Note that recently, the “exprlist” construct has reappeared. Either
changes are being made to the SPARQL-to-SPARQL-Algebra translation, or
we’re missing some fine point of the SPARQL grammar. Either way, we need
to know what’s going on.
##############
The exprlist form looks right. I don't recall any changes being made in
this area, specifically, I don't recall any code that aggregates
exprlists into && expressions.
Which version and which tools are you running?
There is code to break up && into exprlists as an optimizer step - it
enables the individual filter expressions to be placed more accurately
later on.
The algebra output by the algebra generator (before the optimizer runs)

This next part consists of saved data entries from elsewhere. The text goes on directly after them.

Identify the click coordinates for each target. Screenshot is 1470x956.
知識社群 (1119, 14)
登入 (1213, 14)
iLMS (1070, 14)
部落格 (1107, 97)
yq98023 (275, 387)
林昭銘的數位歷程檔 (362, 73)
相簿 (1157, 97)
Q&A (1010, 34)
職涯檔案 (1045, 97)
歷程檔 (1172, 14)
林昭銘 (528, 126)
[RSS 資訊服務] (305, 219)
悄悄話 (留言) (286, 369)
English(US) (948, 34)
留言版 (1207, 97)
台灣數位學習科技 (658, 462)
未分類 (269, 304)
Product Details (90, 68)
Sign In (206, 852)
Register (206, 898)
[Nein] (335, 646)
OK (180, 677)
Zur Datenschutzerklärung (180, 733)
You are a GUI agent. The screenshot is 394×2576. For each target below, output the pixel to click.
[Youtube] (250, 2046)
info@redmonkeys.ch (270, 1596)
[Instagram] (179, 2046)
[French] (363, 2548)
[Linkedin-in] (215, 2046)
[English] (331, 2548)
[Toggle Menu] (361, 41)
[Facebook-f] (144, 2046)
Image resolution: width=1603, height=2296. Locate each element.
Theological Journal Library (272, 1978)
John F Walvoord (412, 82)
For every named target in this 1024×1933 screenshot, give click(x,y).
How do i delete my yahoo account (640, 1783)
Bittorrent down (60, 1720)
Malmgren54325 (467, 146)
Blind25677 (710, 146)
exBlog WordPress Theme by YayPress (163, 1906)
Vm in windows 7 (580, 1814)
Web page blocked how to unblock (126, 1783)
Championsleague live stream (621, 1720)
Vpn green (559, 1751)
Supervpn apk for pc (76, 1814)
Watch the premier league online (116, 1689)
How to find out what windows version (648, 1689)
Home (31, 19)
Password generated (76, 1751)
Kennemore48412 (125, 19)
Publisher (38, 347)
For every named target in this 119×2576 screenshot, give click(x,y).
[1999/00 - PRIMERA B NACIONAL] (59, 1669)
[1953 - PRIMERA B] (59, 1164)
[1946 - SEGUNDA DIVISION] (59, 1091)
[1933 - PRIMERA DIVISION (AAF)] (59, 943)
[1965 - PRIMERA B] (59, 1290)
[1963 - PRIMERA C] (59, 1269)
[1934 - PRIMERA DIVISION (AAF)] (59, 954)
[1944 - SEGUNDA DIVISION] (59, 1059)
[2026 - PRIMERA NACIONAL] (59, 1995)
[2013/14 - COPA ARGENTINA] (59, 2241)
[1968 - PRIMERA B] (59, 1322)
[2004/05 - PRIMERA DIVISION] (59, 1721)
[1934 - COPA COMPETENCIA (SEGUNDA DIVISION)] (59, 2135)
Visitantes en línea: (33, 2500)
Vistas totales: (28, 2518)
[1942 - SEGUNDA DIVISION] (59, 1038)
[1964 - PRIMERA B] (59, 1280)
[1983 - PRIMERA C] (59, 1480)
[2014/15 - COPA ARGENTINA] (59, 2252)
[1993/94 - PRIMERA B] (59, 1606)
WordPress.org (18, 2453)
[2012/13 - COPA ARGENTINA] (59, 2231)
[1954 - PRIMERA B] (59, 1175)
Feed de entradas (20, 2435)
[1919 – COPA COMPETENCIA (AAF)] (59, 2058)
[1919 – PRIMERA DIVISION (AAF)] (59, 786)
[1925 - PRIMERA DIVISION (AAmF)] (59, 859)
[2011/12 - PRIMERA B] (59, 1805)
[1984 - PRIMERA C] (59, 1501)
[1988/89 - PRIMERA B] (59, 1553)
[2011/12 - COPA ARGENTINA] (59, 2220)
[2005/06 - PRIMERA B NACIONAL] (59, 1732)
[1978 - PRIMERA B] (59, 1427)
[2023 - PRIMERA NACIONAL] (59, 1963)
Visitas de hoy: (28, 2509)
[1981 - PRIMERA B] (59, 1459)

should stable; algebra after optimization may change.
Different storage layers use different sets of optimization steps : SDB
and TDB do different things even at the high level algebra rewrites
because SDB tries to leave as much to the SQL optimizer as possible on
the theory that it knows best (this is only partially true!)
Your example has been fed through the algebra to quad form transform
after algebra generation - is that the only transform being applied?
Andy
Thanks,
Tim